Hanne Beate Ueland

Hanne Beate Ueland. Photo: Laimonas Puisys
Hanne Beate Ueland. Photo: Laimonas Puisys


HANNE BEATE UELAND
Kitty Kielland’s Norwegian Landscapes
Lecture

Hanne Beate Ueland’s opening remarks for Rugged, weathered, above the sea map the terrain of the Norwegian landscape painting in the late 19th century, including Peder Balke, Johan Christian Dahl, and Hans Gude. Who were these artists and how where they connected? What were the political and scientific developments that helped them broaden the artistic depiction of the landscape in this period so crucial to the establishment of a Norwegian state? How was landscape woven into the fabric of a national identity? Ueland expands upon her inquiry by discussing the work of female landscape painter Kitty L. Kielland (1843-1914): why did she turn her attention to Jæren’s peat bogs, a specific feature of the Norwegian landscape? And how did she develop her own artistic vocabulary? Which ecological perspectives were of importance to her, and how are these works perceived today?

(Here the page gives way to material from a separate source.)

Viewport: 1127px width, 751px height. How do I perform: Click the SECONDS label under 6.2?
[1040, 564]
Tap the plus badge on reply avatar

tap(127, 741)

"Summernight" (1886) by Kitti Kielland. Photo: The National Gallery.

Hanne Beate Ueland (b. 1975) has been the Director of the Stavanger Art Museum since 2014. From 2003 to 2014, she was curator at Astrup Fearnley Museum of Modern Art in Oslo. Ueland sits on the board of the Norwegian Museum Association and is a member of the jury of the Sandefjord Art Society’s art price. She has also been a board member of NORDIK, the Nordic Committee for Art History (2009-2015) and the Oslo Open (2003-2011). From 2001 to 2003 she worked as an education coordinator at Bergen Art Museum. Ueland holds a master’s degree in History of Art from the University of Bergen (2000).